1. Elon Musk's plans to bring in money are becoming more clear. There's a lot going on in the Musk-Twitter universe this week, and while much remains murky, Musk's plans for generating revenue (and cutting costs) are starting to solidify. A look at what we know:

  • While offering few details, Musk said Twitter's new verification system (including a blue check mark, fewer ads, and priority in tweet replies) would cost $8 per month — because, of course, Twitter needs "to pay the bills somehow!"
  • It's unclear whether monetizing the coveted blue check mark would bring in much cash. Even at the $20 price point Musk reportedly first suggested, The New Statesman found the revenue it'd generate would hardly be a drop in the bucket.
  • Speaking of money — one way Musk appears to be slashing costs is by cutting a number of high-ranking Twitter managers, as employees await word on layoffs. 
  • All of this is unfolding on (where else?) Twitter, where Musk, the world's richest man, is tweeting (what else?) memes and slamming  "Twitter's current lords & peasants system."

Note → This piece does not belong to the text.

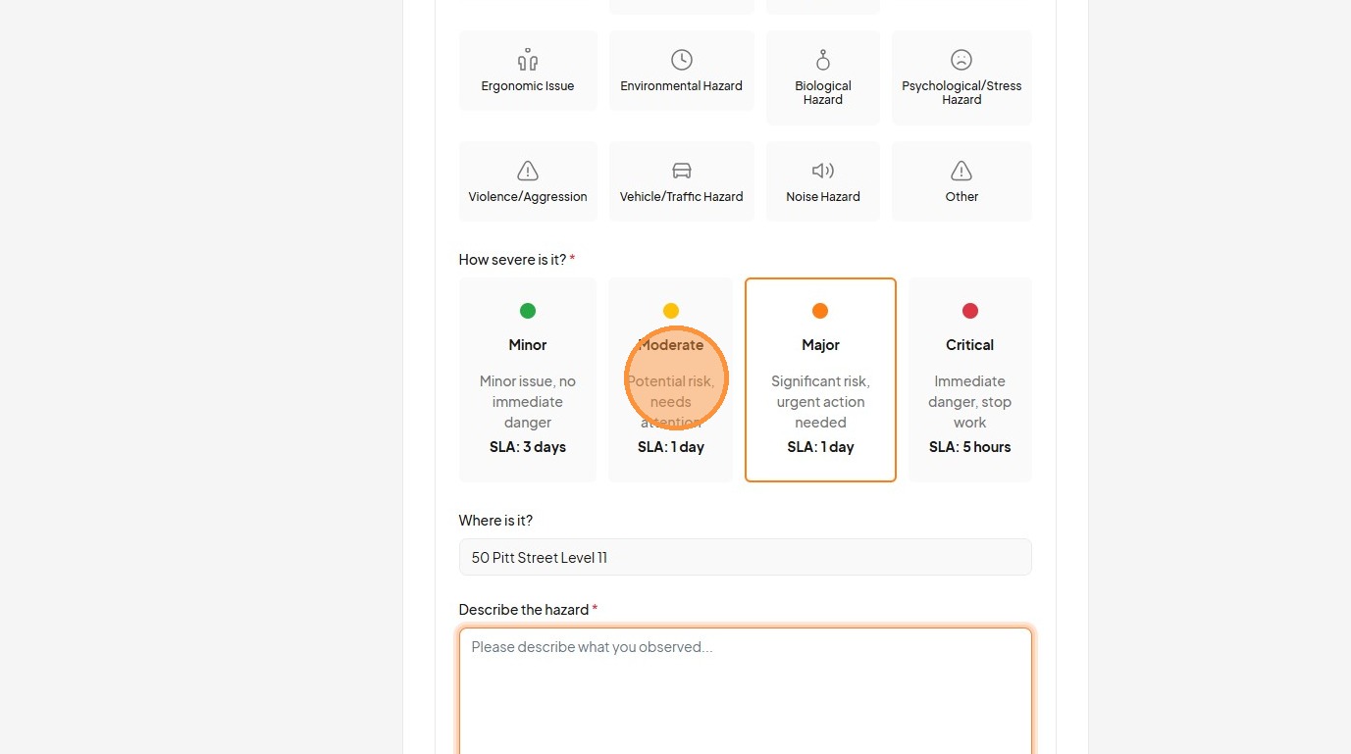Choose the Major severity card
1351x754 pixels.
coord(820,379)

In keeping with the Twitter theme today, follow @TechInsider for the latest on all of this.


In other news:

amazon prime music app being used on an iPhone displaying the my discovery mix playlist

2. Amazon Prime members just got a new perk. Per The Verge, Prime subscribers now have access to Amazon Music's full catalog of 100 million songs — but will only be able to listen on shuffle unless they pay extra. Everything you'll want to know.

3. Oracle has laid off as many as 200 employees in its cloud unit. While the company has had layoffs throughout the year, its important Oracle Cloud Infrastructure unit has been largely insulated from cuts. We break down what we know about the layoffs.

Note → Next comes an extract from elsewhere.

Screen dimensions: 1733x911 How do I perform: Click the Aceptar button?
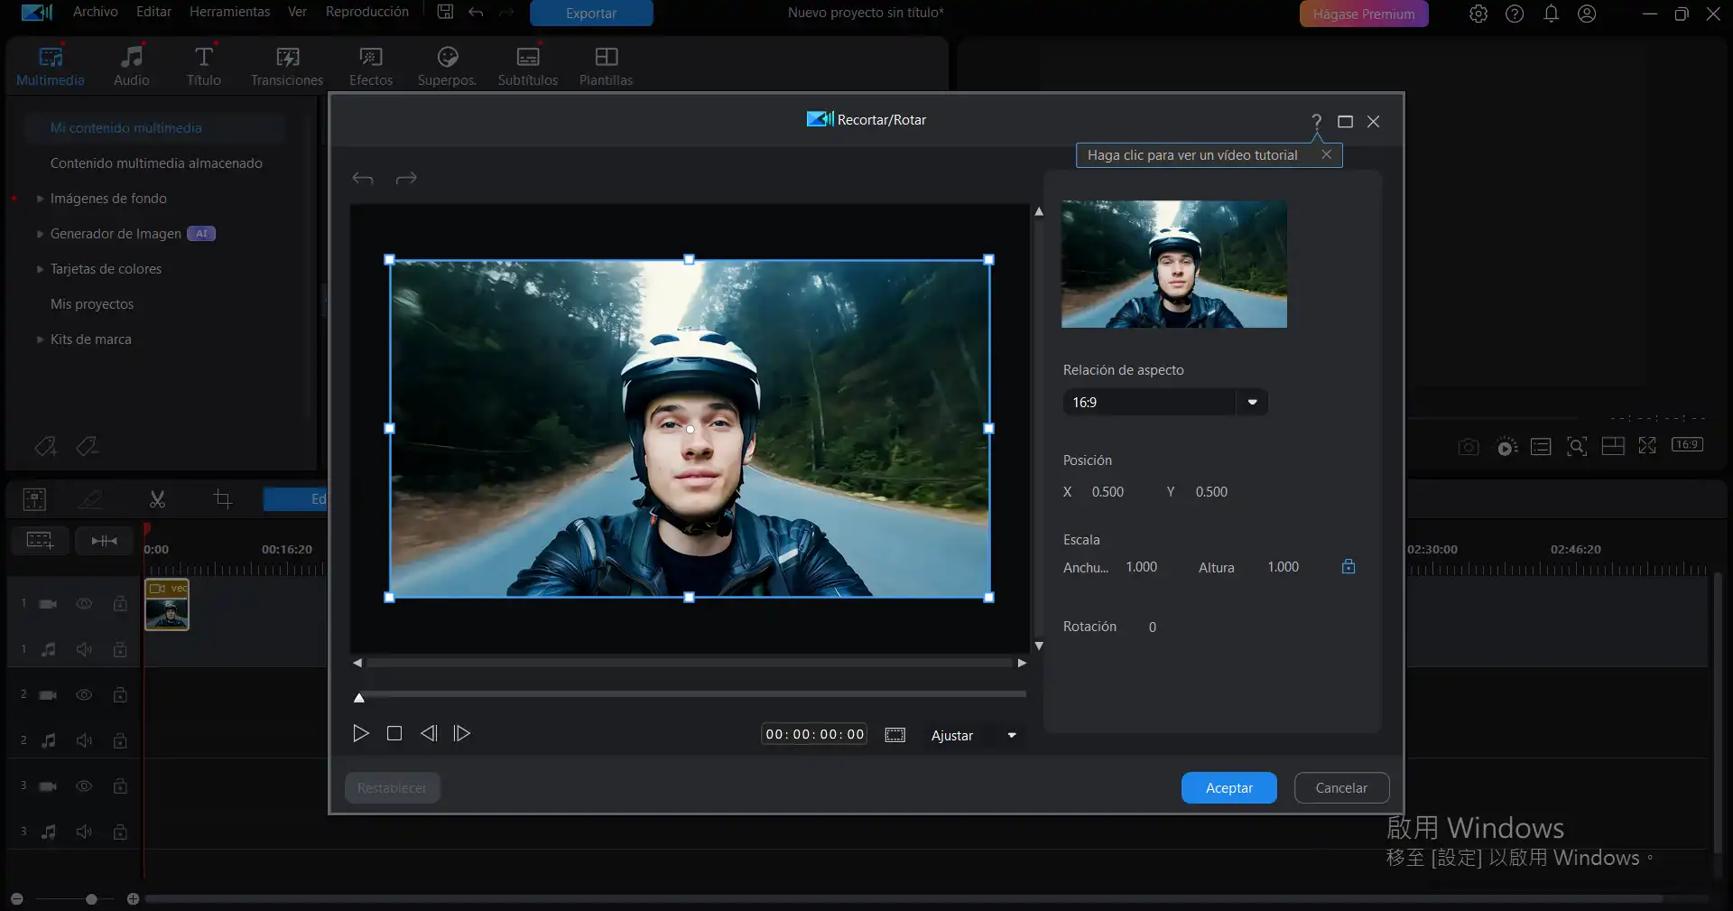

4. Disney+ subscribers now have early access to Disney merchandise. As part of a limited-time test, subscribers get access to merch including Marvel and Star Wars products — a move that could be a big step towards Disney's Amazon Prime-like membership program. Get the full rundown here.

5. A leaked email shows how Amazon is cooperating with an FTC investigation. As the FTC investigates whether Amazon intentionally made the Prime sign-up and cancellation process ambiguous, the company is ordering employees to preserve all files that may be relevant. What we learned from the leaked email.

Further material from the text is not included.